The Copenhagen Chemometrics Group
10 APPLICATIONS OF THE TUCKER3 MODEL
Contents
By C. A. Andersson
- Model dimensionality
- Constrained vs. unconstrained models
- Residual matrices
- Core rotation
- Theoretical question
- Three-way tucker regression
- Two-segment validation of component models
- Two-segment validation of regression models
Data dataset1.mat contains fluorescence excitation emission data of thick juice. Purpose Learning to do analysis of real data with the Tucker model. Information R. Henrion N-way principal component analysis theory, algorithms and applications. Chemom.Intell.Lab.Syst. 25:1-23, 1994 Prerequisites As for chapter 8 |
We will use Tucker3 modeling to investigate a data set
from spectrofluorometric analysis of thick juice, see Andersson et al. (Analysis of N-dimensional data arrays from fluorescence spectroscopy on an intermediary sugar product. Fresenius J.Anal.Chem. 359 (2):138-142, 1997) for more details on this.
Thick juice
is an intermediary product from the production of white crystalline sugar. The dimensions of the array is (28,20,311). The first mode is fraction number (or elution time), the second mode is the excitation wavelength (250 nm – 440 nm) and the third mode is the emission wavelength (250 nm – 560 nm). Start by loading the data set.
Load dataset1 and inspect fluorescence landscapes of the 28 fractions.
Look for features/patterns in the modes that could be exploited.
1. Model dimensionality
Explore all possible/valid dimensionalities
w = (1,1,1), (2,2,1),…,(4,4,4) to find the optimal dimensionality of the model of X.
You can do it a slow way and a much slower way!
Remember that the max. number of factors to extract cannot be higher than the product of the two lower. Let the computer do it in an automated way.
2. Constrained vs. unconstrained models
Using the dimensionality previously found
Estimate an orthogonal as well as an unconstrained model.
Investigate and explore both models thoroughly.
Argument in an exact manner for your findings and include comments on the differences between the two solutions.
Hint me
3. Residual matrices
Plot the residual matrices/landscape
comment on the distribution of the error over the samples.

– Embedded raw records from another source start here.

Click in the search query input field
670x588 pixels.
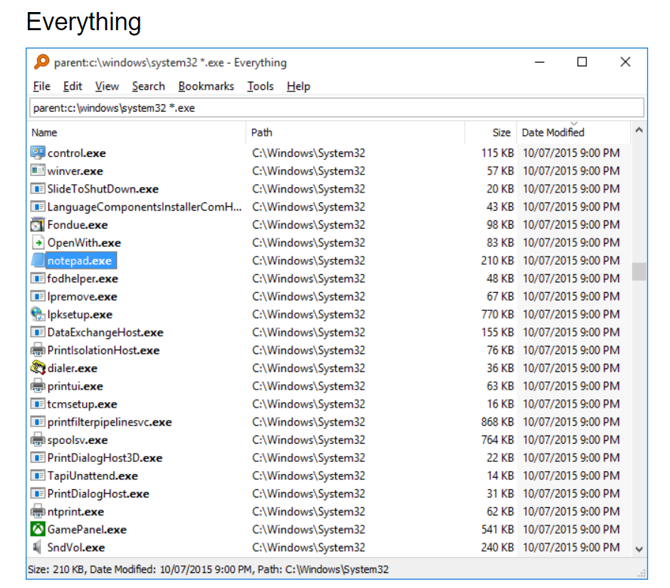[x=336, y=108]
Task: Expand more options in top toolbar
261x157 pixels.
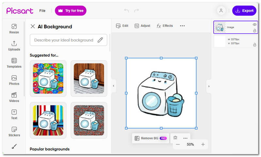Action: point(182,26)
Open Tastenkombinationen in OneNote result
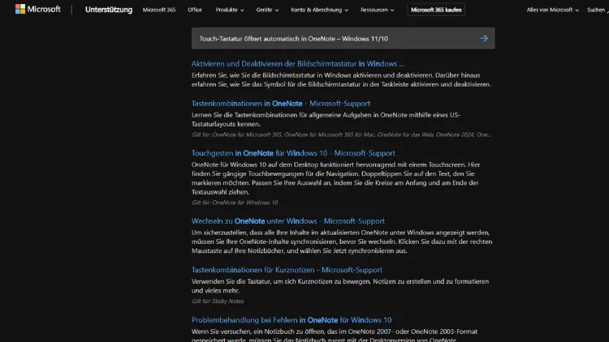 pyautogui.click(x=280, y=104)
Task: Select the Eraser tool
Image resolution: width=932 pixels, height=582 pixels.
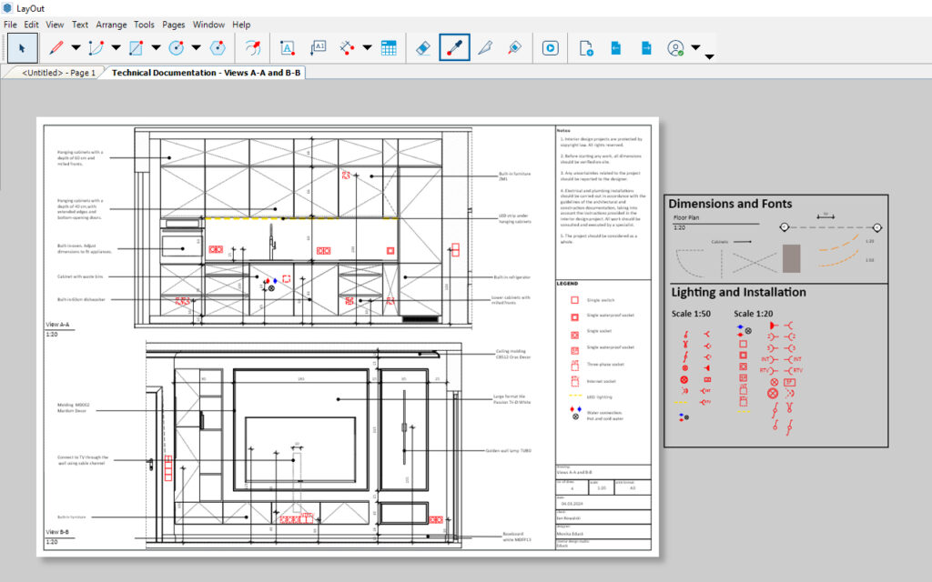Action: point(422,48)
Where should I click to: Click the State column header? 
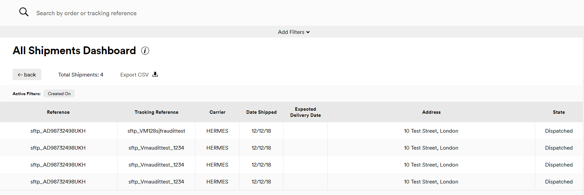pyautogui.click(x=559, y=112)
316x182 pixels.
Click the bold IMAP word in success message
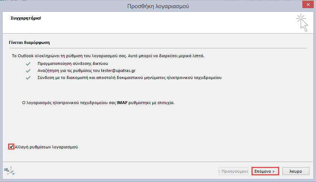point(122,103)
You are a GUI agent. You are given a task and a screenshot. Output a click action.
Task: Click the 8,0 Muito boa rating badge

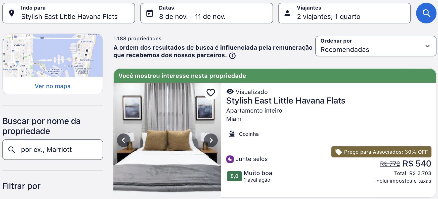[234, 176]
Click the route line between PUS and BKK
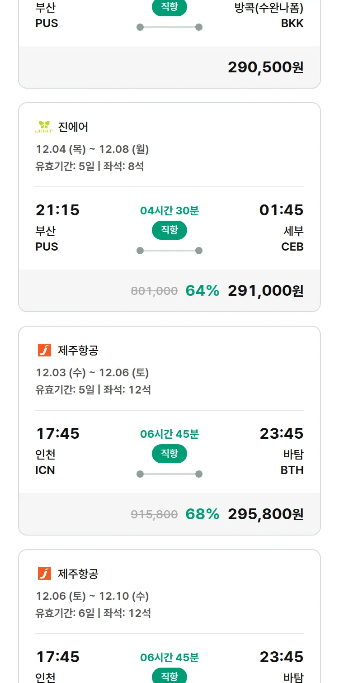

Suggest a way to make a simple plot to compare the error of the samples.
Decide if one, or more, samples have to be removed.
4. Core rotation
Experiment with the available core rotations
and make a new solution that can easily be interpreted.
What are the explicit arguments for choosing this model. Check that the premisses hold: Orthogonality and/or non-orthogonality of factors, non-orthogonality of rotation matrices.
Estimate the relative percentage of the explained variation
accounted for by the significant combinations of outer products.
Construct a new model using only these combinations of factors (use the correct weights) and explore the model visually.
5. Theoretical question
Prove that the maximum number of factors that can be found
is restricted by the product of the two lowest number of factors for any model.
Use the equations given in Chapters 1 and 2.
Hint me
6. Three-way tucker regression
Use regression to model the behaviour of the y measurements (pH).
Hint me
7. Two-segment validation of component models
Make an M-file
that can construct at least two sub-arrays (splithalf) of the array X, and that,
using these arrays in turn, can plot a validation error (SSE) as a function of the feasible model dimensions from (1,1,1),…,(5,5,5).
8. Two-segment validation of regression models
Make an extension of the M-file from above
that can plot the validation (SSE) and prediction (RMSEP) error as a function of the feasible model dimensions from (1,1,1),…,(5,5,5).
Again use the split-half principle.